NCC.IDE.H.255 Transponder

Regulation (EU) No 800/2013

Helicopters shall be equipped with a pressure altitude reporting secondary surveillance radar (SSR) transponder and any other SSR transponder capability required for the route being flown.

SSR TRANSPONDER

(a) The secondary surveillance radar (SSR) transponders of helicopters being operated under European air traffic control should comply with any applicable Single European Sky legislation.

(b) If the Single European Sky legislation is not applicable, the SSR transponders should operate in accordance with the relevant provisions of Volume IV of ICAO Annex 10.

NCC.IDE.H.260 Management of aeronautical databases

Regulation (EU) 2016/1199

(a) Aeronautical databases used on certified aircraft system applications shall meet data quality requirements that are adequate for the intended use of the data.
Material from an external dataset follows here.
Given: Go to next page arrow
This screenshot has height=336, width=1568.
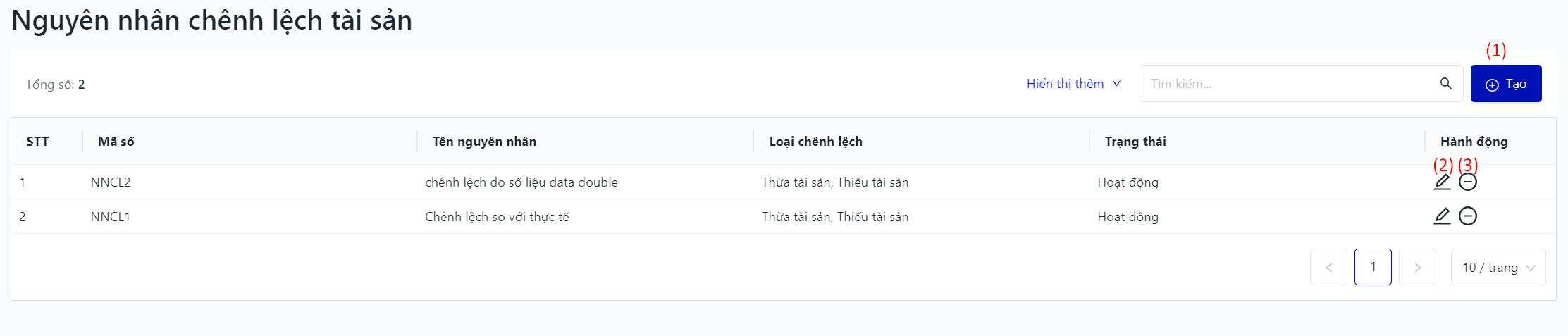Looking at the screenshot, I should [1417, 267].

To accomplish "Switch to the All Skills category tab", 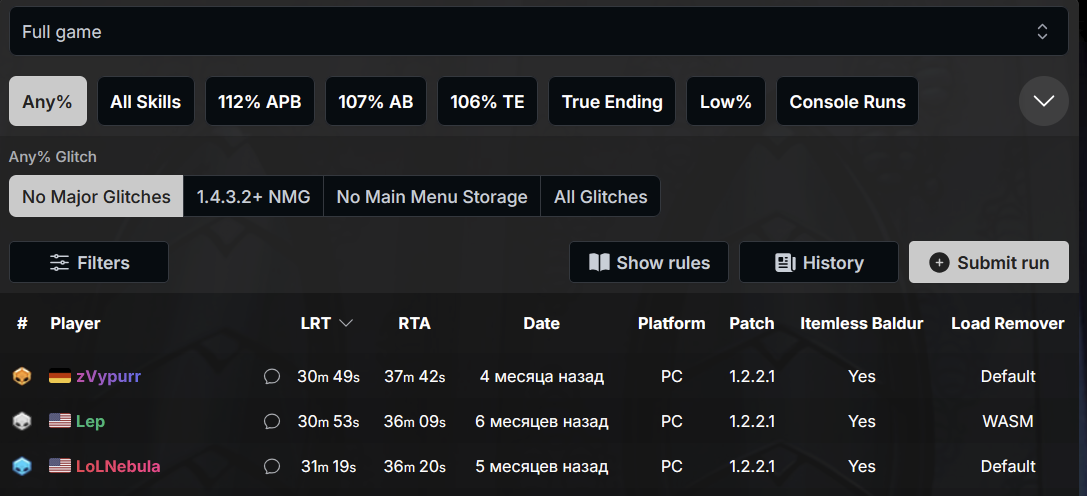I will 146,101.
(b) The operator shall ensure the timely distribution and insertion of current and unaltered aeronautical databases to all aircraft that require them.
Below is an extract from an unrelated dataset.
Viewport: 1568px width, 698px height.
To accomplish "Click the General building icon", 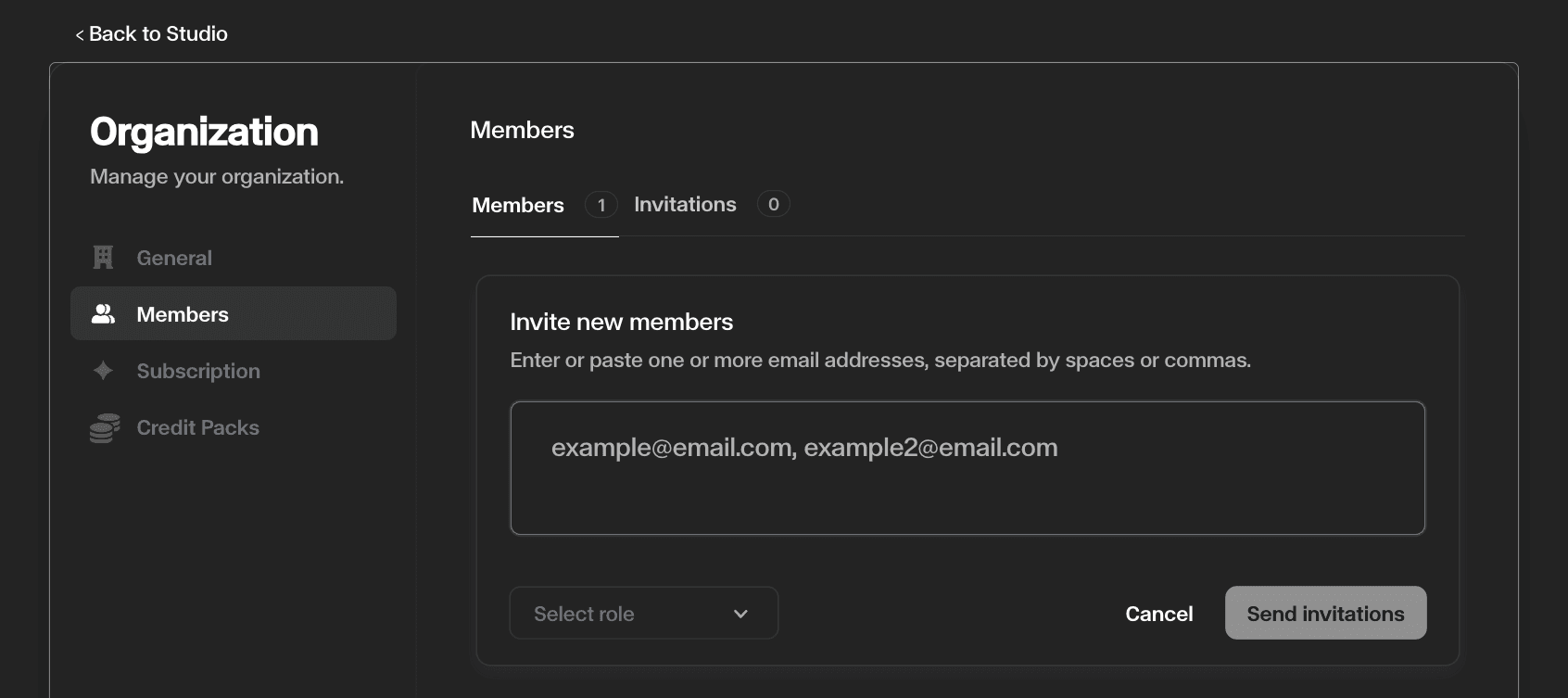I will click(x=103, y=257).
(c) Notwithstanding any other occurrence reporting requirements as defined in Regulation (EU) No 376/2014, the operator shall report to the database provider instances of erroneous, inconsistent or missing data that might be reasonably expected to constitute a hazard to flight.

In such cases, the operator shall inform flight crew and other personnel concerned, and shall ensure that the affected data is not used.

AERONAUTICAL DATABASES

When the operator of an aircraft uses an aeronautical database that supports an airborne navigation application as a primary means of navigation used to meet the airspace usage requirements, the database provider should be a Type 2 DAT provider certified in accordance with Regulation (EU) 2017/373 or equivalent.

AERONAUTICAL DATABASE APPLICATIONS

(a) Applications using aeronautical databases for which Type 2 DAT providers should be certified in accordance with Regulation (EU) 2017/373 may be found in GM1 DAT.OR.100.

(b) The certification of a Type 2 DAT provider in accordance with Regulation (EU) 2017/373 ensures data integrity and compatibility with the certified aircraft application/equipment.

TIMELY DISTRIBUTION

The operator should distribute current and unaltered aeronautical databases to all aircraft requiring them in accordance with the validity period of the databases or in accordance with a procedure established in the operations manual if no validity period is defined.

STANDARDS FOR AERONAUTICAL DATABASES AND DAT PROVIDERS

(a) A ‘Type 2 DAT provider’ is an organisation as defined in Article 2(5)(b) of Regulation (EU) 2017/373.

(b) Equivalent to a certified ‘Type 2 DAT provider’ is defined in any Aviation Safety Agreement between the European Union and a third country, including any Technical Implementation Procedures, or any Working Arrangements between EASA and the competent authority of a third country.